== Data section ==

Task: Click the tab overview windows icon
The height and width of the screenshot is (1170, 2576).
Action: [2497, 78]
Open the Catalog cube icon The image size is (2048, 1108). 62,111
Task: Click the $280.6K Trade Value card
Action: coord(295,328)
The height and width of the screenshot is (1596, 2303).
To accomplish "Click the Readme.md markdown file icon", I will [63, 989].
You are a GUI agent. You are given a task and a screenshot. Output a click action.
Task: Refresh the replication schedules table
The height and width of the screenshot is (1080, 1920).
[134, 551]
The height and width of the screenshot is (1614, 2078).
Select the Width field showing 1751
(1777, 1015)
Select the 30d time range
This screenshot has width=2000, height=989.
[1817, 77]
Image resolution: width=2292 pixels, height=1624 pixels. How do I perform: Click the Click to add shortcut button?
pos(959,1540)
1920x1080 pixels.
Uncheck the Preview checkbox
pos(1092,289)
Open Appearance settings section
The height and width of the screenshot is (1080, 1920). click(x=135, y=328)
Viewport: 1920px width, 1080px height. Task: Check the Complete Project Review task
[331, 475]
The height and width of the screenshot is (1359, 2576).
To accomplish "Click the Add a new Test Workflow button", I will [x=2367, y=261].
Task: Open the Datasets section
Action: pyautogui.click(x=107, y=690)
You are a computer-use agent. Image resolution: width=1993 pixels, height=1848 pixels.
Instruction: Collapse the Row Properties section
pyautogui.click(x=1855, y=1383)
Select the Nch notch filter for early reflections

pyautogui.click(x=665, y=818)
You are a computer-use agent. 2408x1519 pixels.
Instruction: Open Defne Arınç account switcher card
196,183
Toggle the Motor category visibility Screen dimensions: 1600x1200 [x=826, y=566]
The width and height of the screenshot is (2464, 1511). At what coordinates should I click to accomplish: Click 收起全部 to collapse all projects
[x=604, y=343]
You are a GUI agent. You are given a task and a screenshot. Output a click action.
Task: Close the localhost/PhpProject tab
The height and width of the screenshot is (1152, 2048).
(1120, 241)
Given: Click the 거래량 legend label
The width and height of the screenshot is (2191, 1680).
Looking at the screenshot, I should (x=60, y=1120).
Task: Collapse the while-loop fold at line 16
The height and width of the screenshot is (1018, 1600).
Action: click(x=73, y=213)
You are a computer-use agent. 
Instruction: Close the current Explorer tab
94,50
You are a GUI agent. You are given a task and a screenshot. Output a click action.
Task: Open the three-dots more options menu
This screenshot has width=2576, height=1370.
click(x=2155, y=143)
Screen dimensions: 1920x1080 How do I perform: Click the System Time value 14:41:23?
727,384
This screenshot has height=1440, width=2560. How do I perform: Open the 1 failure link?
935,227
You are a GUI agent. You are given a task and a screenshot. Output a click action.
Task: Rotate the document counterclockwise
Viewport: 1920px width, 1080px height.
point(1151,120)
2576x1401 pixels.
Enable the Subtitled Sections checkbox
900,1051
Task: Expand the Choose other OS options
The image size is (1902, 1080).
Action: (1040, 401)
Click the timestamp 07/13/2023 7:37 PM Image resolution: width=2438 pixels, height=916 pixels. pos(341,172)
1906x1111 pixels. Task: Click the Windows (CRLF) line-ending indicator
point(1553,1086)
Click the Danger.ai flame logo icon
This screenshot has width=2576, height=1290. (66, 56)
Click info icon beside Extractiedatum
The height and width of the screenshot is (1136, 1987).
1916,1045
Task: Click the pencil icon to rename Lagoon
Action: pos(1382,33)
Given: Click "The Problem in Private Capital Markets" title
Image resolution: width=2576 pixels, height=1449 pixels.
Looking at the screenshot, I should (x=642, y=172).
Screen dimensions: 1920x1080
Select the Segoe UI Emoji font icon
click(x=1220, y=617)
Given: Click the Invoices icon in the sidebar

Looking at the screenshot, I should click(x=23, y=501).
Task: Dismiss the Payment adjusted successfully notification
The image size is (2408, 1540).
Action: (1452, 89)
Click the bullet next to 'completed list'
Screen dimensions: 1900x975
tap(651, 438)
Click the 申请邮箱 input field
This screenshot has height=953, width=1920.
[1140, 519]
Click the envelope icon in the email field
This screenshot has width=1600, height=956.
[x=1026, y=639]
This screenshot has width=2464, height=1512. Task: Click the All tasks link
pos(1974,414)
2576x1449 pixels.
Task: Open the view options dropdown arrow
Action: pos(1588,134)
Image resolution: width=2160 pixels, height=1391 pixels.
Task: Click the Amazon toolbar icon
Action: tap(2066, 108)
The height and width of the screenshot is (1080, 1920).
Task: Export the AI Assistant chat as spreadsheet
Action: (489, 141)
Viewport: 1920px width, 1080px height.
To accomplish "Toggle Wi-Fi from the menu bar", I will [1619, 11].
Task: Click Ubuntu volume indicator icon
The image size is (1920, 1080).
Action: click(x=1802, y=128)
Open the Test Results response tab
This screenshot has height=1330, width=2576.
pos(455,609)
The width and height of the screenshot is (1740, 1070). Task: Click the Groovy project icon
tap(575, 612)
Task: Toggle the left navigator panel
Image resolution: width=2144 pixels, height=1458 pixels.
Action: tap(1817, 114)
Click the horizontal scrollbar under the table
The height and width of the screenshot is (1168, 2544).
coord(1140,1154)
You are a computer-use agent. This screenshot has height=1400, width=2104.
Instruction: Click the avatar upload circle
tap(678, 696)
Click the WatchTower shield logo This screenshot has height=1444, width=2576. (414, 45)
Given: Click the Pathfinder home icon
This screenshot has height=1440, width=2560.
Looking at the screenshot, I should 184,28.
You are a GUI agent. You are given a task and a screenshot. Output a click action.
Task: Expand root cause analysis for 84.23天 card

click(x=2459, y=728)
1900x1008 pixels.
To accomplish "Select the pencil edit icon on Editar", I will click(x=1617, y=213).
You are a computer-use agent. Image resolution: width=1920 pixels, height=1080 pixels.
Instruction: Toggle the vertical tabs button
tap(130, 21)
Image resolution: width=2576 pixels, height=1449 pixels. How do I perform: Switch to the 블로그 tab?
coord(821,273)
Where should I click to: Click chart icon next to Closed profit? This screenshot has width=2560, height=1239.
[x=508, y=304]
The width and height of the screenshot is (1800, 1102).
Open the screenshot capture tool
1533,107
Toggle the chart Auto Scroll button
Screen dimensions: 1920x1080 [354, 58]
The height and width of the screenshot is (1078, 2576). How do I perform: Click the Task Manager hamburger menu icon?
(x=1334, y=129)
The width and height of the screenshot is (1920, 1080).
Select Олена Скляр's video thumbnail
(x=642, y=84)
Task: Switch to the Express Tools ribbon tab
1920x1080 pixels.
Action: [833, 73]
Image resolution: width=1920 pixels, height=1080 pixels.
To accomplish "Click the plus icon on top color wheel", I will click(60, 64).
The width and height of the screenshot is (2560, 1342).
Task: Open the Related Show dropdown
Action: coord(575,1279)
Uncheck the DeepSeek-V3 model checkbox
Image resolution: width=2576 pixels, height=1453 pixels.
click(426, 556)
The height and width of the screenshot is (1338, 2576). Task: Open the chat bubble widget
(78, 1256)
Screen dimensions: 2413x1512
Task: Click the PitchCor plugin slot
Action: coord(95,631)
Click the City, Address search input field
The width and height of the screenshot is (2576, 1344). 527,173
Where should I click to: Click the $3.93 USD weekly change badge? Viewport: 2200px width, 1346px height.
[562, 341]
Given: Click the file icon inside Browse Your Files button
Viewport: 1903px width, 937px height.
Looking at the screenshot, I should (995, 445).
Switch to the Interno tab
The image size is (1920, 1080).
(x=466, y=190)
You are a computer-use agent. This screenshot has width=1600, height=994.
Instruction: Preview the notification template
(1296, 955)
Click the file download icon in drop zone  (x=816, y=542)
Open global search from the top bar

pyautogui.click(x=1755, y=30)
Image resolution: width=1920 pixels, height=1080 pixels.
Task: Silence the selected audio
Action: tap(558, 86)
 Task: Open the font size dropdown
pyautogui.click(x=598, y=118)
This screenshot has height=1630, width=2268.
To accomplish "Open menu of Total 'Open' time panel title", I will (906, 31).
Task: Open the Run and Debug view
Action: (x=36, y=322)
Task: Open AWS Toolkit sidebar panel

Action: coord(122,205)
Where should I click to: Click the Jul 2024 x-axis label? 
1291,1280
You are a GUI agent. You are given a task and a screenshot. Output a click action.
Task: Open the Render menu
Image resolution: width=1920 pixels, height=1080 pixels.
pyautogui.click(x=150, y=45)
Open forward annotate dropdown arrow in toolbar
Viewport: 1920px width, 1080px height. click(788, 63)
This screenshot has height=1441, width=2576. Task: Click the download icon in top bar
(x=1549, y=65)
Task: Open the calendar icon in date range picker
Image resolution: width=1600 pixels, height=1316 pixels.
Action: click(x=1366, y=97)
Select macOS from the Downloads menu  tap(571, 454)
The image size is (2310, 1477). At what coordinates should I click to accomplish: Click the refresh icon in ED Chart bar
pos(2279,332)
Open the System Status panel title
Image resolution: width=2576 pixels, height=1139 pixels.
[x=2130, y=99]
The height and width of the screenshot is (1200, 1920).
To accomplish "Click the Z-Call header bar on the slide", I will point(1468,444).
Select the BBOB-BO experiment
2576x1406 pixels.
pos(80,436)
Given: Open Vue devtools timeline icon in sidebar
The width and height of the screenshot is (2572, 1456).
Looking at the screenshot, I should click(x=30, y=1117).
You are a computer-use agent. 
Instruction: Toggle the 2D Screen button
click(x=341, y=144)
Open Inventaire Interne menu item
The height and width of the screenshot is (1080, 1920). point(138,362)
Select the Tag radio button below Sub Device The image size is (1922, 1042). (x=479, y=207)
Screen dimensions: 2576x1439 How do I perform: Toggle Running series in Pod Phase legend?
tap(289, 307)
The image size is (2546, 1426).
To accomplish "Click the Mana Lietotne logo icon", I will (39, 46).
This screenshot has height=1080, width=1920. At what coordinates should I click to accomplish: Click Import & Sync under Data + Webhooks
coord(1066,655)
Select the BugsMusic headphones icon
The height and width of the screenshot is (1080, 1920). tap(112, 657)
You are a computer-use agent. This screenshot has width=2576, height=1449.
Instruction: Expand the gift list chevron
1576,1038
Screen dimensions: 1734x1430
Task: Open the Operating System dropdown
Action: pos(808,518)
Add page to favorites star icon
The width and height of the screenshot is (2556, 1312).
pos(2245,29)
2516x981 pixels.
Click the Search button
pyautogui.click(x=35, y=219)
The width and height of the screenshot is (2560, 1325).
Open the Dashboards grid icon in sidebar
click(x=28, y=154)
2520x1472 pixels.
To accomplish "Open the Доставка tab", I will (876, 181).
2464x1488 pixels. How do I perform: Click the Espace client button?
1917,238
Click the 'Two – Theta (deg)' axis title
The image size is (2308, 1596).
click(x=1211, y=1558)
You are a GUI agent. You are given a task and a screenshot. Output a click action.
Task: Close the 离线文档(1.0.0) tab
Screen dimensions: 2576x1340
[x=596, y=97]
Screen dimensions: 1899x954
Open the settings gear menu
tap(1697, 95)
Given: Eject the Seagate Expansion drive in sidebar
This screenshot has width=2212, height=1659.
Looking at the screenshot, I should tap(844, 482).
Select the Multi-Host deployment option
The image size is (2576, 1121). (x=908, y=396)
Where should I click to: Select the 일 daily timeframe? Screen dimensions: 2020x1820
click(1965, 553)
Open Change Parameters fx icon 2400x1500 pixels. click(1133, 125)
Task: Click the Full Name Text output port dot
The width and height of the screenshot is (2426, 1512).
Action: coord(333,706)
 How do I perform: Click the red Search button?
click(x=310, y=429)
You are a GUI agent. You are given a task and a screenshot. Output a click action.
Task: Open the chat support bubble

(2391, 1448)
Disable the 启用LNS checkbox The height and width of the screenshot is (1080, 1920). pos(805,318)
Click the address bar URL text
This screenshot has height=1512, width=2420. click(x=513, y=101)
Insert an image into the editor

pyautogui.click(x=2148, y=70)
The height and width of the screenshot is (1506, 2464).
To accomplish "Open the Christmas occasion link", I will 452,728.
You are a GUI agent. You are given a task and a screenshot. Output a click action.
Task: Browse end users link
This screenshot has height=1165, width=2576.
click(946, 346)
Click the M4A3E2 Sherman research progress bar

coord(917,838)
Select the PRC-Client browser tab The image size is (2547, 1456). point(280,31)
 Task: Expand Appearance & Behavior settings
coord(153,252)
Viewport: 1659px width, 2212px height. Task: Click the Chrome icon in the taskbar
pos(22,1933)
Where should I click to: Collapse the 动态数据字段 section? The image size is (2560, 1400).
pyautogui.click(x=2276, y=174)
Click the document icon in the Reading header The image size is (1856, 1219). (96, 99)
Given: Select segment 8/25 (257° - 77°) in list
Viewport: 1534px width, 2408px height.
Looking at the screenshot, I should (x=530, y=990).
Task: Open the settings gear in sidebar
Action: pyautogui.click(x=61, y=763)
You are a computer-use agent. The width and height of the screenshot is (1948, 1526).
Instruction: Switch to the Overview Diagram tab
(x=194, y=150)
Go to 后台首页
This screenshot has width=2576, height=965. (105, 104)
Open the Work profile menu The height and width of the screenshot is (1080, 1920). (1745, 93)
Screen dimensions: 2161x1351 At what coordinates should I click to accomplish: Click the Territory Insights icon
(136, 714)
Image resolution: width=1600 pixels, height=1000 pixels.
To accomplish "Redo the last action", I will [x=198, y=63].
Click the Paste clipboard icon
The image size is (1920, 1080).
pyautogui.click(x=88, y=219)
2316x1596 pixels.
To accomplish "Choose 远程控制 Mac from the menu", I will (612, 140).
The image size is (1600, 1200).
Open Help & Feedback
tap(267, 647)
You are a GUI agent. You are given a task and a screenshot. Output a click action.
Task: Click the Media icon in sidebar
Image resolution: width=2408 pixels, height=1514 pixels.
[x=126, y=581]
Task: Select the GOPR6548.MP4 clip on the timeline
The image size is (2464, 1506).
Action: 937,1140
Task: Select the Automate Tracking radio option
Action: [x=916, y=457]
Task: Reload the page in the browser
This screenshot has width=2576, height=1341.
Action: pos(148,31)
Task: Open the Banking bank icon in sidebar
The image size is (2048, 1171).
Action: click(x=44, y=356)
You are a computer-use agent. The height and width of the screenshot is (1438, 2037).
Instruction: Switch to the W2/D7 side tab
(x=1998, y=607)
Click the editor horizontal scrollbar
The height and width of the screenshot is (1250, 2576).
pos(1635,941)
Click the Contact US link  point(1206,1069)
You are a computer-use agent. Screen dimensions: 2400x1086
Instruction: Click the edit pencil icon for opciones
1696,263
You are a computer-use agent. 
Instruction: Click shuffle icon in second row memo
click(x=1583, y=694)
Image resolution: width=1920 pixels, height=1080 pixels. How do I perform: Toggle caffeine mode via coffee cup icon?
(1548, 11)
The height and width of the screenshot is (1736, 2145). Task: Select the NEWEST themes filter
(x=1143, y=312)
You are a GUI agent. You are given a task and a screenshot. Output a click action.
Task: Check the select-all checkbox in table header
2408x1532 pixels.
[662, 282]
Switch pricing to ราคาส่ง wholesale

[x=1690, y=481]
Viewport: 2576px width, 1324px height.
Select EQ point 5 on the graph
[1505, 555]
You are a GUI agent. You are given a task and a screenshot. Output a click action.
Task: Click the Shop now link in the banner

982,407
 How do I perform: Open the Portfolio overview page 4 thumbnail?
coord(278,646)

===

| Goal of the exercise |
Begin at the first line of the records above and restate each line word for word, stopping after the line with "You are a computer-use agent. Image resolution: width=1993".

| Solution to this exercise |
Task: Click the tab overview windows icon
The height and width of the screenshot is (1170, 2576).
Action: [2497, 78]
Open the Catalog cube icon The image size is (2048, 1108). 62,111
Task: Click the $280.6K Trade Value card
Action: coord(295,328)
The height and width of the screenshot is (1596, 2303).
To accomplish "Click the Readme.md markdown file icon", I will [63, 989].
You are a GUI agent. You are given a task and a screenshot. Output a click action.
Task: Refresh the replication schedules table
The height and width of the screenshot is (1080, 1920).
[134, 551]
The height and width of the screenshot is (1614, 2078).
Select the Width field showing 1751
(1777, 1015)
Select the 30d time range
This screenshot has width=2000, height=989.
[1817, 77]
Image resolution: width=2292 pixels, height=1624 pixels. How do I perform: Click the Click to add shortcut button?
pos(959,1540)
1920x1080 pixels.
Uncheck the Preview checkbox
pos(1092,289)
Open Appearance settings section
The height and width of the screenshot is (1080, 1920). click(x=135, y=328)
Viewport: 1920px width, 1080px height. Task: Check the Complete Project Review task
[331, 475]
The height and width of the screenshot is (1359, 2576).
To accomplish "Click the Add a new Test Workflow button", I will [x=2367, y=261].
Task: Open the Datasets section
Action: pyautogui.click(x=107, y=690)
You are a computer-use agent. Image resolution: width=1993 pixels, height=1848 pixels.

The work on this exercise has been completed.